All protected routes are guarded by Clerk middleware. The middleware runs on the Edge Runtime for minimal latency. It checks for a valid session before any page code executes.

Webhook Verification

  • Stripe: Every webhook request is verified using stripe.webhooks.constructEvent() with the STRIPE_WEBHOOK_SECRET. Invalid signatures return a 400 error.
  • Clerk: Webhook requests include svix-id, svix-timestamp, and svix-signature headers for verification.

Rate Limiting

The rateLimit() function in src/lib/rate-limit.ts provides in-memory rate limiting. Default: 10 requests per 60 seconds per key.

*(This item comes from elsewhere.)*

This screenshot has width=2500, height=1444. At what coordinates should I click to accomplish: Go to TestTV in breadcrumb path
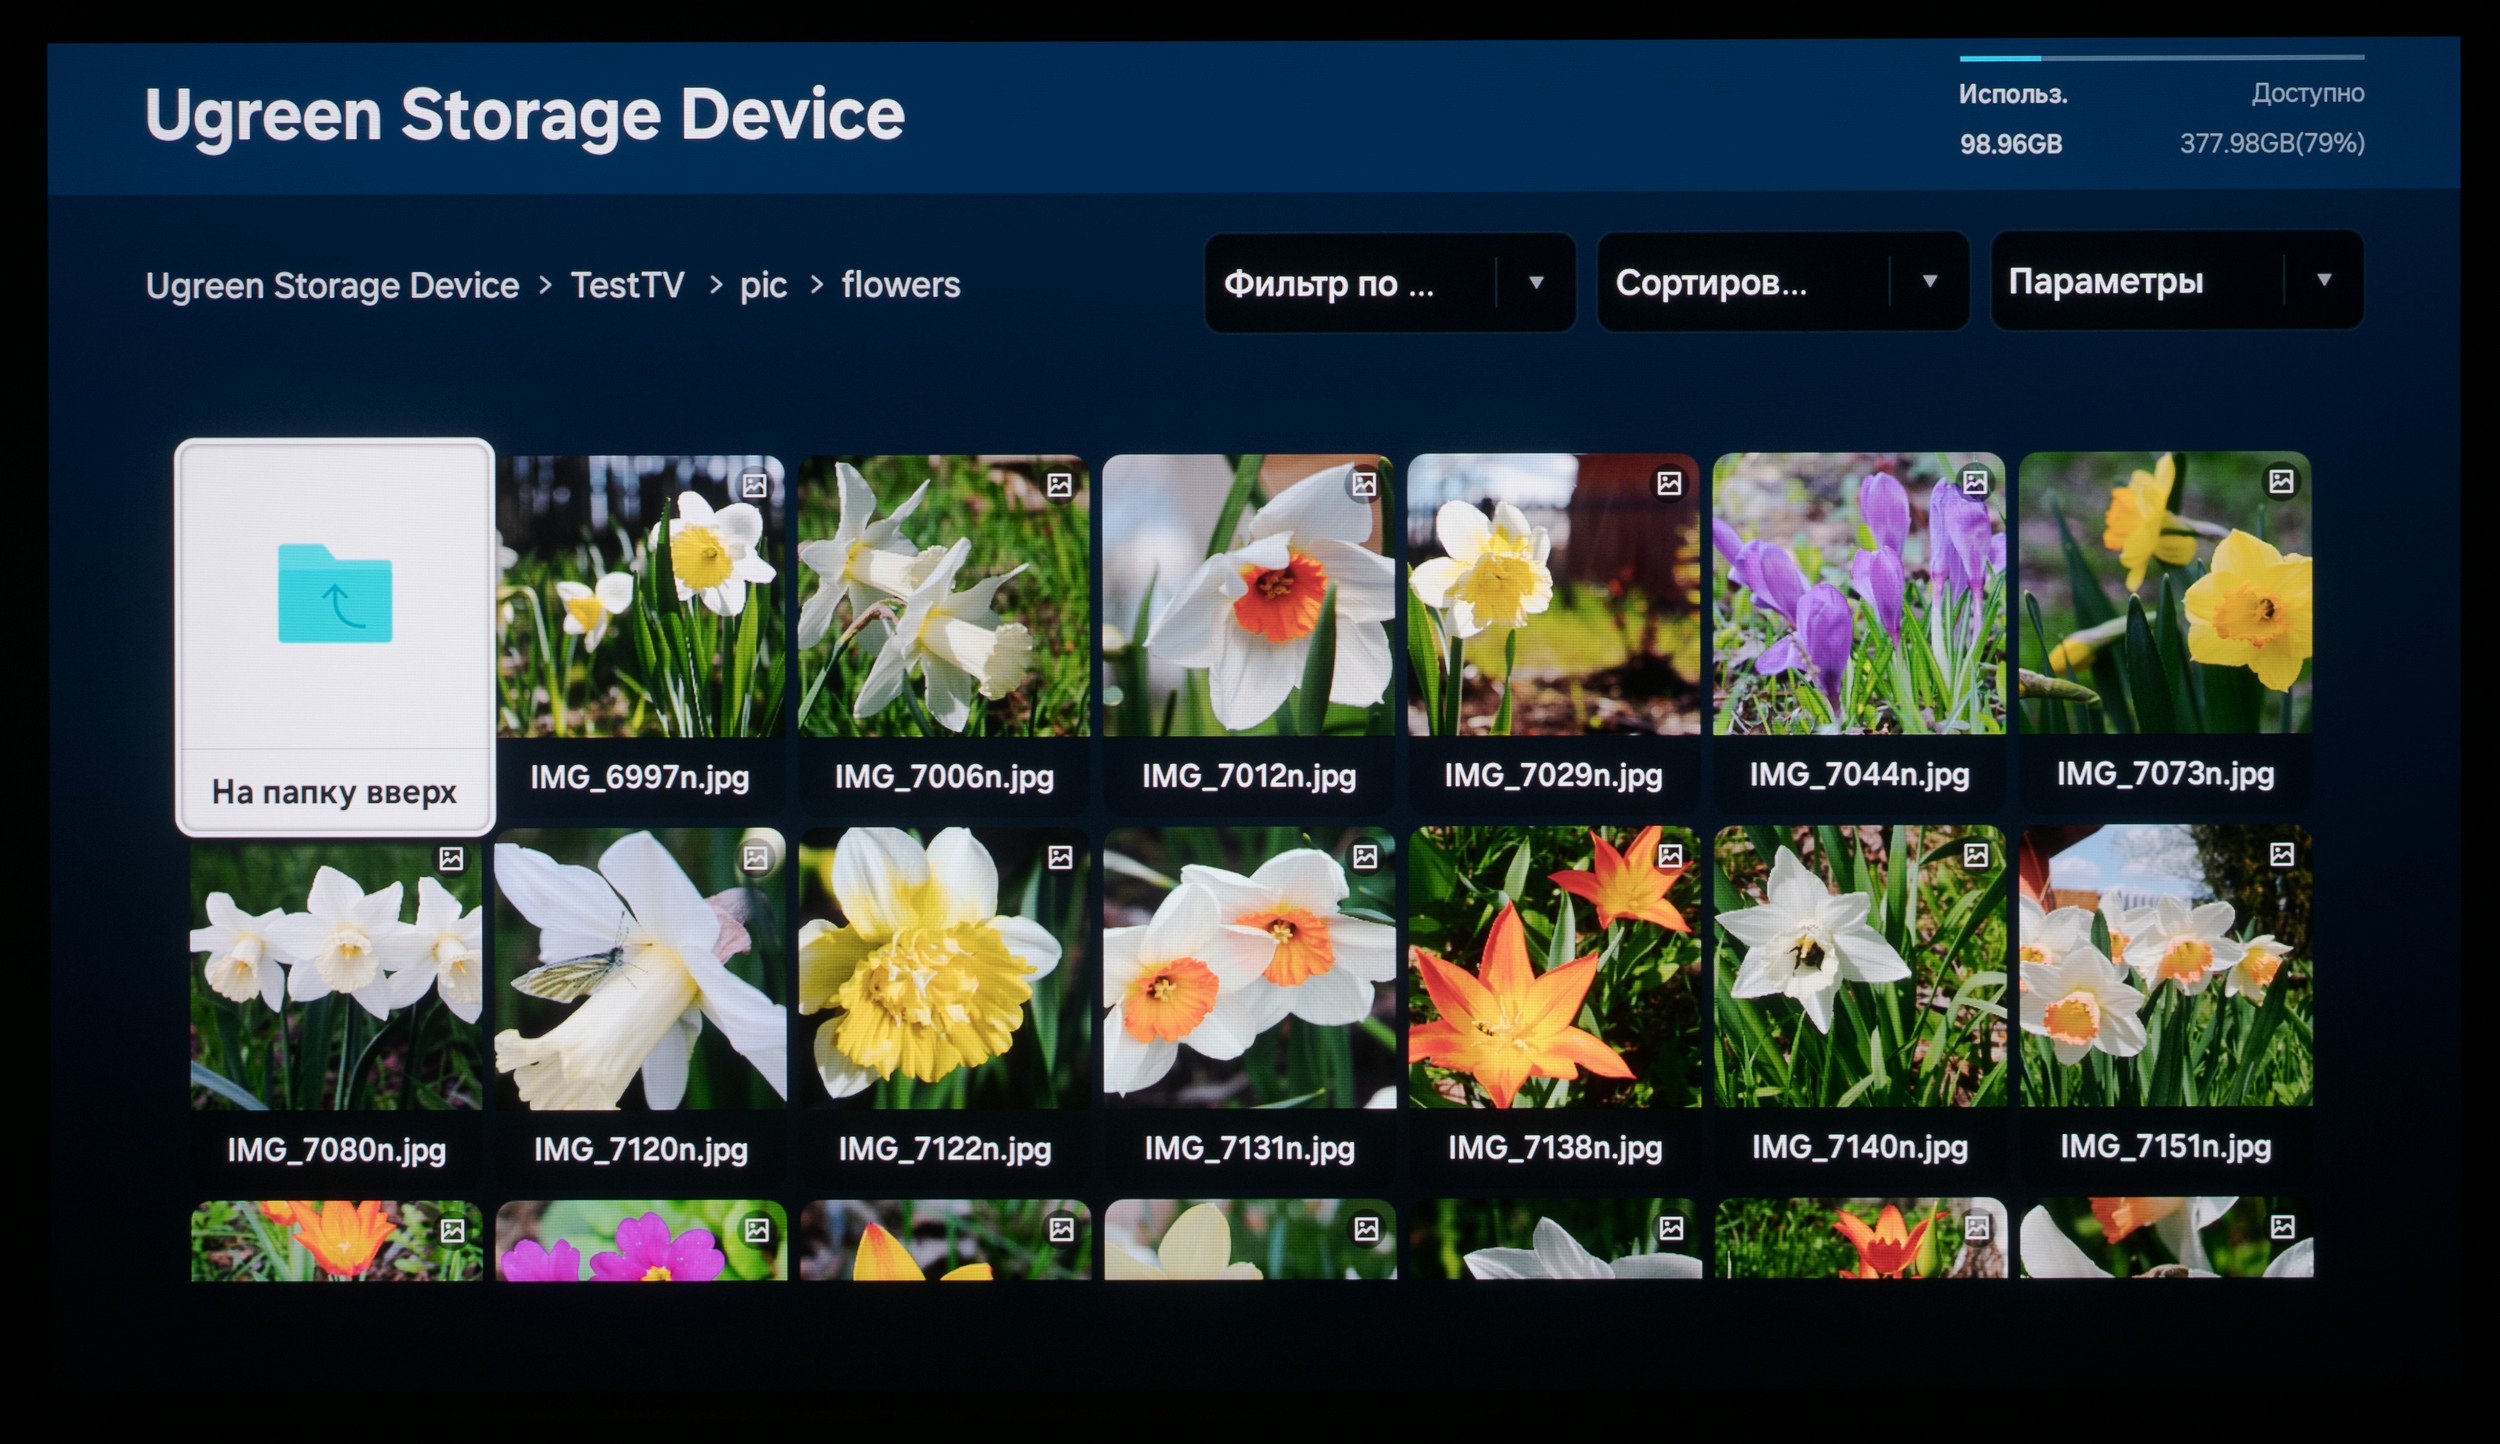pyautogui.click(x=627, y=286)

const { success } = rateLimit(userId, 10, 60_000);
if (!success) {
  return NextResponse.json({ error: "Rate limited" }, { status: 429 });
}

Input Validation

Use Zod schemas to validate all user input in API routes:

import { z } from "zod";

const schema = z.object({
  name: z.string().min(1).max(100),
  email: z.string().email(),
});

const result = schema.safeParse(body);
if (!result.success) {
  return NextResponse.json({ error: result.error }, { status: 400 });
}

# Performance

  • Server Components by Default — All pages are Server Components unless explicitly marked with "use client". Zero client-side JavaScript for pages that don't need interactivity.
  • Edge Middleware — Clerk middleware runs on the Edge Runtime, providing sub-millisecond auth checks at CDN locations worldwide.
  • Static Generation — Blog posts are statically generated from MDX at build time. Marketing pages with no dynamic data can be statically cached.
  • Database Efficiency — Prisma client is a singleton to avoid connection pool exhaustion. Unique constraints on frequently queried fields.
  • Lazy Imports — Heavy client-side libraries should be dynamically imported with next/dynamic.